Dlaczego kobiety noszą spodnie?

spodnieDziś kobiety noszą spodnie znacznie częściej niż spódnice, niezależnie od okazji – czy to do pracy, do szkoły, na randkę czy na wieczorne spotkanie biznesowe. Nie zawsze jednak tak było – jeszcze na początku XX wieku spodnie u kobiet były rzadkością. A skąd się wzięły?
Oto historia damskich spodni.
      Aż do XIX wieku kobiety chodziły wyłącznie w sukniach. I nie było w tym nic dziwnego, wszak nie uprawiały sportów, nie prowadziły samochodów, nie pracowały w fabrykach. Ale z czasem ta sytuacja zaczęła się zmieniać. W XIX wieku, po przemianach związanych z Wiosną Ludów, kobiety zaczęły inaczej spędzać czas niż do tej pory – jeździły na nartach, grały w golfa, jeździły na rowerze.
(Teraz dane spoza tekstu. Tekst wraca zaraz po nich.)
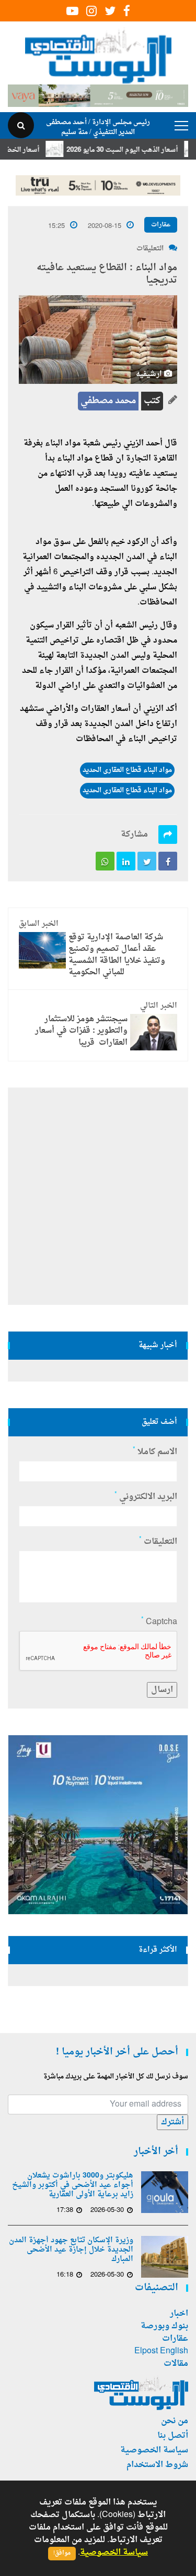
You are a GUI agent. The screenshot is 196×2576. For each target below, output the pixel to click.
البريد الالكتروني (145, 1497)
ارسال (162, 1690)
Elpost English (161, 2351)
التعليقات (150, 248)
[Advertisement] (98, 1196)
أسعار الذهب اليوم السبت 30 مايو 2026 (138, 149)
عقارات (160, 225)
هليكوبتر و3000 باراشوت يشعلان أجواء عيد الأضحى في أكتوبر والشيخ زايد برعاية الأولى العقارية (72, 2185)
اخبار (179, 2313)
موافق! (62, 2553)
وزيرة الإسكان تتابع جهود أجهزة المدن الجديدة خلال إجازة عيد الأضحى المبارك (71, 2250)
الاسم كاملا (155, 1452)
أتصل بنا (172, 2435)
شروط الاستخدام (157, 2465)
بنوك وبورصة (164, 2326)
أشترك (172, 2122)
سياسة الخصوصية (154, 2450)
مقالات (176, 2363)
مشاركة (134, 834)
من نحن (174, 2421)
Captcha (159, 1622)
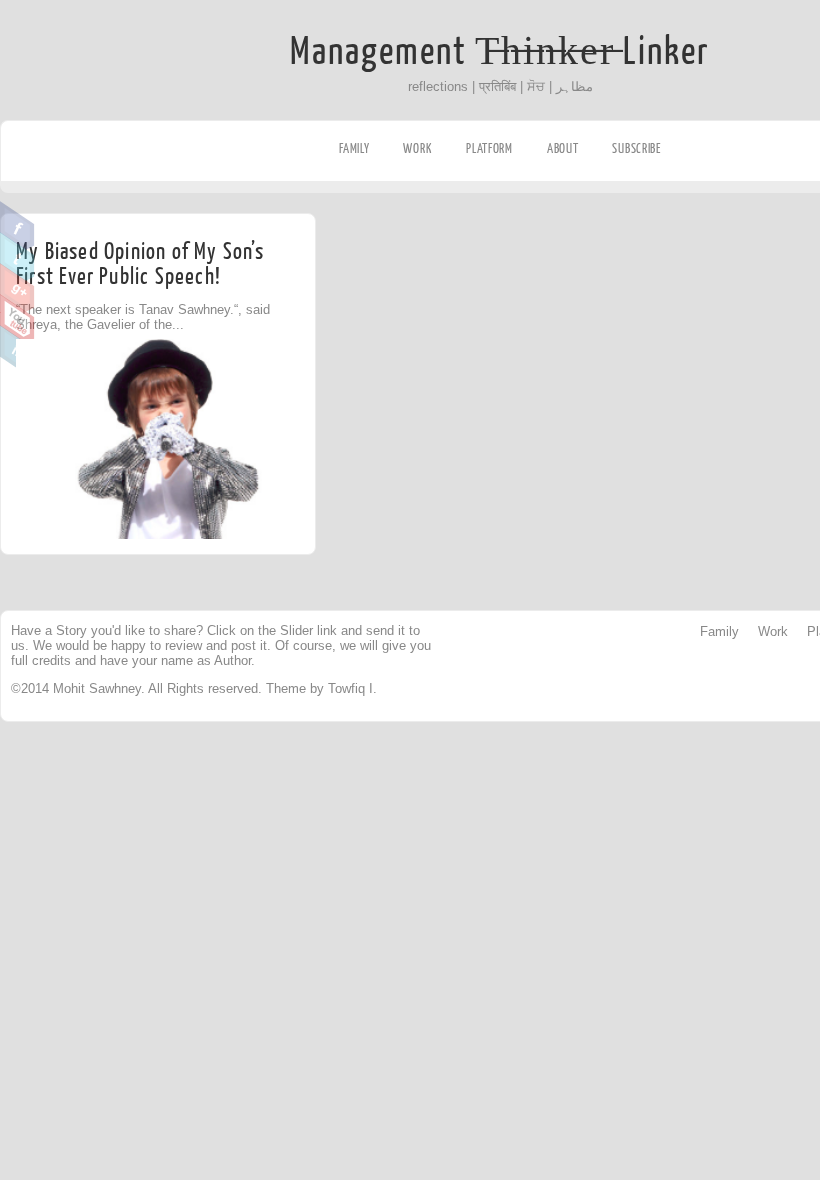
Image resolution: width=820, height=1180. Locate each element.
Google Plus (17, 288)
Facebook (17, 226)
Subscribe (636, 148)
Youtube (17, 319)
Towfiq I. (352, 688)
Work (417, 148)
I o ile do pierwszych dwóch czynności wystarczyło skrócenie spódnic, o tyle na rowerze jeździć było nie sposób. Dlatego właśnie feministki zaczęły propagować noszenie spodni, a model, noszony przez jedną z nich, Amelię Jenks Bloomer, zwężany u dołu i szeroki na górze, do tej pory funkcjonuje w modzie pod nazwą „pumpy”.
      W czasie I wojny światowej kobiety musiały zajmować się interesami mężczyzn, którzy poszli na front, nic więc dziwnego, że wraz z ich sprawami, przejęły także ich modę i wkładały spodnie coraz chętniej. Do popularyzacji tej części garderoby wśród kobiet przyczyniła się znana na całym świecie projektantka, Coco Chanel, która ubierała się „na chłopczycę” i nosiła zawsze krótkie, męskie fryzury.
      Po drugiej wojnie światowej, ze względu na ogromne zniszczenia w Europie, stolicą mody stały się Stany Zjednoczone, a prawdziwym hitem – dżinsy, które nosili nie tylko mężczyźni, ale i kobiety, które coraz częściej pracowały zawodowo. Dla nich właśnie w latach 60-tych stworzony został elegancki model spodni, sprzedawany w komplecie z kamizelką. Od tej chwili był już tylko krok do rozpowszechnienia się spodni jako zamiennika dla spódnic, także na uroczyste okazje. Ten fakt, a także moda na dżinsy, promowana przez hippisów w latach 70-tych sprawiły, że produkcja spodni była w tym okresie trzykrotnie większa niż produkcja spódnic i tak też zostało po dziś dzień.